Please copy every line with the string "computer" from the entries below.

* _Exercise data_
-=-=-

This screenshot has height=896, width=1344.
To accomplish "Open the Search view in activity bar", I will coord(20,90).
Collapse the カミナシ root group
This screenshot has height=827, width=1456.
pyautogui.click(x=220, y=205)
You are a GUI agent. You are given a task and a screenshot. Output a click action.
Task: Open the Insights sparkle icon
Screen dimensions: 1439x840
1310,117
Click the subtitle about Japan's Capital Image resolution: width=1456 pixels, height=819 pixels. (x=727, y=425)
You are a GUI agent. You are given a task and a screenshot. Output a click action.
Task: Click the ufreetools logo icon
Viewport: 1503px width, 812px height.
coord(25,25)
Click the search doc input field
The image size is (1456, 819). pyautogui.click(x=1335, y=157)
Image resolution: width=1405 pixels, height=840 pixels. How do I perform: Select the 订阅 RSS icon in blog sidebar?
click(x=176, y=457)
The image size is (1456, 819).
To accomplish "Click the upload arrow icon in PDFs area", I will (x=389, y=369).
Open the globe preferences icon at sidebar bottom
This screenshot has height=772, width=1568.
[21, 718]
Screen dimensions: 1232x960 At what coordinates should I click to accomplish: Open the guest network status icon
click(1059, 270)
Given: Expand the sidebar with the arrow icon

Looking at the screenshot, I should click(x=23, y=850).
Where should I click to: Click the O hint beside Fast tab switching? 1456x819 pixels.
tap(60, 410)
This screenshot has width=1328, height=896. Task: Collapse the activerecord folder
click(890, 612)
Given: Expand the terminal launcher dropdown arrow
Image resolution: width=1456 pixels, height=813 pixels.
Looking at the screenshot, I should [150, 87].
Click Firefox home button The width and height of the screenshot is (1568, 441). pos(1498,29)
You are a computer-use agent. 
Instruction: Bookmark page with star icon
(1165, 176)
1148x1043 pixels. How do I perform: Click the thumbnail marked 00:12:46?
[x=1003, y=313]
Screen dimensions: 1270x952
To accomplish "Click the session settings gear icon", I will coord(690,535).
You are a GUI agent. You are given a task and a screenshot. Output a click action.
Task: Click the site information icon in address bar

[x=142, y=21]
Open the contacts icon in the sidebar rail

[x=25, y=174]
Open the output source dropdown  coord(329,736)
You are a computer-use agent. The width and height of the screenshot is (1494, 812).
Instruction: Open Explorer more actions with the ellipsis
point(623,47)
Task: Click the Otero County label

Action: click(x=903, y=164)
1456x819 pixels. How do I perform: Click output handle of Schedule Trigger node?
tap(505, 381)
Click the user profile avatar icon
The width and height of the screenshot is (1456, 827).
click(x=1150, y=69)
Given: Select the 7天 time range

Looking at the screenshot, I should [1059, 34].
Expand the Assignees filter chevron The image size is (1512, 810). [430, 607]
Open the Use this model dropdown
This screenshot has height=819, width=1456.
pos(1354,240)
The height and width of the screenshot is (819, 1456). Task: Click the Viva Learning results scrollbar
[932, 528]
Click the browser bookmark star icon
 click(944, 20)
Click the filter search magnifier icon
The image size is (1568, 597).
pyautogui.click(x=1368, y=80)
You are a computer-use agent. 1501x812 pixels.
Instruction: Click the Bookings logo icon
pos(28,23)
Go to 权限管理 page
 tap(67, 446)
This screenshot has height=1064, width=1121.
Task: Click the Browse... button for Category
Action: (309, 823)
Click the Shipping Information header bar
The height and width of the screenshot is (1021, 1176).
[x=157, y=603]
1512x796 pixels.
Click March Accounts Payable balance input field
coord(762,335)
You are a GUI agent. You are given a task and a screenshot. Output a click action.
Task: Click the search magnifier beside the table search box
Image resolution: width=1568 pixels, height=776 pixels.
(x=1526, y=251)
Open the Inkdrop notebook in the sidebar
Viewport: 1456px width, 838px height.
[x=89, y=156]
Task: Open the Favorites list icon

-=-=-

* _The completed task_
You are a computer-use agent. 
You are a computer-use agent. The width and height of the screenshot is (1494, 812).
You are a computer-use agent. 1501x812 pixels.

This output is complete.